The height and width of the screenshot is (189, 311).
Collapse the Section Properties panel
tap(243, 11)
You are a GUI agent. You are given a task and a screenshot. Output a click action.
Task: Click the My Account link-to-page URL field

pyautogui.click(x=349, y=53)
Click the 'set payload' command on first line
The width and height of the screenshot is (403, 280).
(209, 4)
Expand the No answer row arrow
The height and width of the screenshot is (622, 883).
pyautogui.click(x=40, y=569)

## Problem requirements
Copy every line of the data above, beginning with the first and ending with the line that contains "You are a GUI", and give nothing more.

## Finished exercise
The height and width of the screenshot is (189, 311).
Collapse the Section Properties panel
tap(243, 11)
You are a GUI agent. You are given a task and a screenshot. Output a click action.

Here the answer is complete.